- **What you should do**
For each line below that holds "computer", return the line as it stands.

- **Information provided**
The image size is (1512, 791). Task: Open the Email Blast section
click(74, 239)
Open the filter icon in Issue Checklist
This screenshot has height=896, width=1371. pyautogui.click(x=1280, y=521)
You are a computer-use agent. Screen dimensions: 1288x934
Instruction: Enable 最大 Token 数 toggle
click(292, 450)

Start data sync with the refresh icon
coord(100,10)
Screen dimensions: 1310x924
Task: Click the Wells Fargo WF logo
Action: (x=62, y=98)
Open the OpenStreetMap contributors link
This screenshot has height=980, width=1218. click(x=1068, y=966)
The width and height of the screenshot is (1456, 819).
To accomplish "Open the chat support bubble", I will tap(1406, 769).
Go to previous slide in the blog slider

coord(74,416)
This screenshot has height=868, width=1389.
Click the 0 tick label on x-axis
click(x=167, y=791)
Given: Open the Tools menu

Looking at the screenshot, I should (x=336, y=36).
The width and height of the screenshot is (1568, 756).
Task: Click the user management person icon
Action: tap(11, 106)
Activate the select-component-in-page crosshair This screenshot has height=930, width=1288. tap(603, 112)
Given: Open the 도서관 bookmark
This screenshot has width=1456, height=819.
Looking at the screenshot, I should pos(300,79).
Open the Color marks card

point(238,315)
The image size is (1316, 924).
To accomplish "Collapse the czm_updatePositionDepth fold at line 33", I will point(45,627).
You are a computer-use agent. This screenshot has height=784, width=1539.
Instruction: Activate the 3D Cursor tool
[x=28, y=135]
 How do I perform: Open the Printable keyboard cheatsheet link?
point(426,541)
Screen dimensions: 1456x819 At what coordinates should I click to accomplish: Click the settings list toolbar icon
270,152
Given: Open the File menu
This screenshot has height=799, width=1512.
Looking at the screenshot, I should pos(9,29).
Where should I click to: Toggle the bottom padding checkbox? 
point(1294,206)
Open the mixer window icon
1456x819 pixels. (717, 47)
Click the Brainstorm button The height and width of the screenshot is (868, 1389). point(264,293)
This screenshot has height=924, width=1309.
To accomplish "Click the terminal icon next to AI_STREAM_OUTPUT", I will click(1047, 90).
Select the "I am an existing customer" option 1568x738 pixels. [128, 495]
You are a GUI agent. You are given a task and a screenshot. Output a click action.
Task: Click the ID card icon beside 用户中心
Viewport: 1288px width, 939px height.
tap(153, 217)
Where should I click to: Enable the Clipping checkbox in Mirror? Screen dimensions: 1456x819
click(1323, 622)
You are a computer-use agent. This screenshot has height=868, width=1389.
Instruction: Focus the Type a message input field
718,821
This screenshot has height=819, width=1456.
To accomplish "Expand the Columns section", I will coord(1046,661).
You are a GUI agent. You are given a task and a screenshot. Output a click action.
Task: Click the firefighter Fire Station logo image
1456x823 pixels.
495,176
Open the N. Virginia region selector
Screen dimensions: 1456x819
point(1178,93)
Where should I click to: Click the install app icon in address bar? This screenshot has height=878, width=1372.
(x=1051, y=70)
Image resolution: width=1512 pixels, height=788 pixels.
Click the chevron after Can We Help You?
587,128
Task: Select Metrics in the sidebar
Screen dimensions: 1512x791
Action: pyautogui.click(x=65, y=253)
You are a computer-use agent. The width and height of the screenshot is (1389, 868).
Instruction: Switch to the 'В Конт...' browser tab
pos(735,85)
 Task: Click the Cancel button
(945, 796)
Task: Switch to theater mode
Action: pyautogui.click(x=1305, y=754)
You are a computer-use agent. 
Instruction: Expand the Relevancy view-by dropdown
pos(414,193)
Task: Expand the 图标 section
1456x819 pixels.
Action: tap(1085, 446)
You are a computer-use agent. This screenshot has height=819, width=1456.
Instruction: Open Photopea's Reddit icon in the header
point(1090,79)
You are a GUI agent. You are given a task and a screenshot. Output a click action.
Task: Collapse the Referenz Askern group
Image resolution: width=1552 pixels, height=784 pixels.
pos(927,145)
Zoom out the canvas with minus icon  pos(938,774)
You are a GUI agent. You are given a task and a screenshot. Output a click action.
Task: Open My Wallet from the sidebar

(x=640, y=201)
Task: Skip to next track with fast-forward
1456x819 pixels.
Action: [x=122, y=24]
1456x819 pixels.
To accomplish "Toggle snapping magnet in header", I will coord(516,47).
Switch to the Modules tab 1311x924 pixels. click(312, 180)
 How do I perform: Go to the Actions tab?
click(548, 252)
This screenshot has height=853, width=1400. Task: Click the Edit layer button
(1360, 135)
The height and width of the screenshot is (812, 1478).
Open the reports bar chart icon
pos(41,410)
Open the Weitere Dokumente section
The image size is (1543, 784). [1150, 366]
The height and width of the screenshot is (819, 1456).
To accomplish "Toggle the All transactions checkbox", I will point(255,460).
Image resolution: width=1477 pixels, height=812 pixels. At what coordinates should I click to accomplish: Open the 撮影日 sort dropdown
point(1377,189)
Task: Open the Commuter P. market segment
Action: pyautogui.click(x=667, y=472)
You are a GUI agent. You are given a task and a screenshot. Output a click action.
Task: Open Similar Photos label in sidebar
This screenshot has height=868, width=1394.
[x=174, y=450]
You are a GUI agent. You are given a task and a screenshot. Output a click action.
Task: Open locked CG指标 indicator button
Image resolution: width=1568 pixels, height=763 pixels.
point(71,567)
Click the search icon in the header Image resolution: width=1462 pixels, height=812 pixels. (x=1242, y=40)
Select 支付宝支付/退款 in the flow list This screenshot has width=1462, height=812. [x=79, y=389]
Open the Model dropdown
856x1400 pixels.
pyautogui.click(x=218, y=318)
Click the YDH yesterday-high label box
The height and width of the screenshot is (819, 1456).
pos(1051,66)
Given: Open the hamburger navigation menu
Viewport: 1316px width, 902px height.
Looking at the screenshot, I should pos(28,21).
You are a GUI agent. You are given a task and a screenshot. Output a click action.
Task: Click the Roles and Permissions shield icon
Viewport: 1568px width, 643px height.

- **Exercise response**
You are a computer-use agent. Screen dimensions: 1288x934
You are a computer-use agent. This screenshot has height=784, width=1539.
You are a computer-use agent. This screenshot has height=868, width=1389.
You are a computer-use agent. The width and height of the screenshot is (1389, 868).
You are a computer-use agent. 
You are a computer-use agent. This screenshot has height=819, width=1456.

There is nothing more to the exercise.